Interestingly, when accounting for the above economic and demographic predictors, we were surprised to see that eviction counts were lower in neighborhoods with Poor subway access when compared to neighborhoods with Typical and Excellent access. The negative association between Poor subway access and eviction counts may result from the gentrification of desirable areas or austere renting policies set by landlords in neighborhoods with particularly competitive housing markets. However, one analysis, which aimed to explore the transit-induced displacement hypothesis using eviction rates, suggested that there did not exist a statistically significant relationship between eviction rates and newly-constructed transit neighborhoods. However, our results suggest that there is a connection between increased subway access and eviction counts. It is plausible that this difference may be attributable to the historical preconditions of redlining in NYC; the fact that many of NYC’s neighborhoods have historically been connected to the subway system, so they are not “newly transit-accessible” like those studied in Delmelle et al.’s analysis; or that our current model specifications may be inappropriate for our data.
Discussion
Regardless of our models and their respective performance outcomes, we make the strong statement that the broader power structures and the housing and racial/ethnic inequities they induced must be rigorously addressed in a joint effort between citizens, revolutionary groups, and policymakers. Health begins at home. Moreover, as our report has shown, if NYC’s Black and Latinx residents are being crushed under the fist of inequity and consequently experiencing increased risks of eviction or tenuous rental prices— it becomes a health imperative to critically and revolutionarily address NYC’s housing system and the support systems available for immigrant communities.
Although much work went into designing models with causal blocking and confounding in mind, our models still need to be improved. Some significant limitations involved the encoding of transportation deserts and the presence of unmeasured confounders. Importantly, we acknowledge that identifying, measuring, and controlling against the fiercely-interconnected web of structural racism and housing inequity is likely intractable. To that end, we urge readers to approach our results with skepticism, as we could not account for potentially necessary predictors, such as a neighborhood’s rent control policies, nor have we adjusted for the specific reasons behind each observed eviction.
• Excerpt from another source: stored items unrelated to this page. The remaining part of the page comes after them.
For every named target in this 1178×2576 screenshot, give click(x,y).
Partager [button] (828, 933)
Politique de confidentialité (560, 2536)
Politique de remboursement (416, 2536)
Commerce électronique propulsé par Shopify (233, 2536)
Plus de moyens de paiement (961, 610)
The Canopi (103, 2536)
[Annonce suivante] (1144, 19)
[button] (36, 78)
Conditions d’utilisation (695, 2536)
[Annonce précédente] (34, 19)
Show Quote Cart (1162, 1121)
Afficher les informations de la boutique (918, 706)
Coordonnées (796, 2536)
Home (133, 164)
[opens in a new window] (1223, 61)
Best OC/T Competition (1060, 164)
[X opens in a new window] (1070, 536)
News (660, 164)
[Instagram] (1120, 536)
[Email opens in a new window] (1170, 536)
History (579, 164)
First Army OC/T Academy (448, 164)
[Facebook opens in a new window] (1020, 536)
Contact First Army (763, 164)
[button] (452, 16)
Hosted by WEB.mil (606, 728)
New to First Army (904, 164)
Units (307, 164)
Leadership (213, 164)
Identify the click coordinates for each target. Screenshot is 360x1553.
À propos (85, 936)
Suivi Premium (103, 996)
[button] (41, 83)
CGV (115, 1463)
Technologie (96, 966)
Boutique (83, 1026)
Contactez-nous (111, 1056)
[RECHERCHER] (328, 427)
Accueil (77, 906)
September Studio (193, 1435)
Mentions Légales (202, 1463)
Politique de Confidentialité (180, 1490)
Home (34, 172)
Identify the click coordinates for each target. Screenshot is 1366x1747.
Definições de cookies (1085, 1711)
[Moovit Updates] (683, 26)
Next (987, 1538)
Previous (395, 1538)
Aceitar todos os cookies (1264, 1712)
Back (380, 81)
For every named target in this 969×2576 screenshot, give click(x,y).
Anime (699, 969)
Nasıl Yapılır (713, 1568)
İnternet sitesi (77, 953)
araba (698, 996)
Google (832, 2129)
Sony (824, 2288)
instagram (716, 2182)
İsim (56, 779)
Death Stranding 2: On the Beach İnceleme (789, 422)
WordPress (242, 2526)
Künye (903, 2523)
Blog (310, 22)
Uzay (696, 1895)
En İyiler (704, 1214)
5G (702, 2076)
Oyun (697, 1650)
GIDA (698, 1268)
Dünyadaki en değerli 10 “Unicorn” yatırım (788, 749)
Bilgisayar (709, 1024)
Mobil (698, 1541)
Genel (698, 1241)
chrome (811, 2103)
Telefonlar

Importantly, we found statistically significant spatial clustering of non-citizen counts, eviction counts, and mean rental prices using Moran’s I from the spdep
package, which indicates that the spatial relationships between neighborhoods may have also biased our results.
Term | statistic | p.value | parameter | method | alternative |
---|---|---|---|---|---|
Non-Citizen | 0.2343861 | 0.001 | 1000 | Monte-Carlo simulation of Moran I | greater |
Mean Rent | 0.6509345 | 0.001 | 1000 | Monte-Carlo simulation of Moran I | greater |
Eviction | 0.5667908 | 0.001 | 1000 | Monte-Carlo simulation of Moran I | greater |
As such, we could extend this work to the spatial domain using methods from the CARBayes
or INLA
packages. Following work by Katie Jolly and Raven McKnight, we have outlined a spatial workflow for both the eviction and rental price models using CARBayes
in the appendix of the extended document. However, because spatial models were beyond the scope of this project and class, we’d like to emphasize that in a more detailed analysis, the models we outline in the appendix would likely be adjusted to use different data distributions, spatial effect priors (e.g., BYM, Intrinsic CAR, etcetera), and other priors of our model coefficients. Further, in a more detailed analysis, we would explicitly describe the mathematical construction of the models.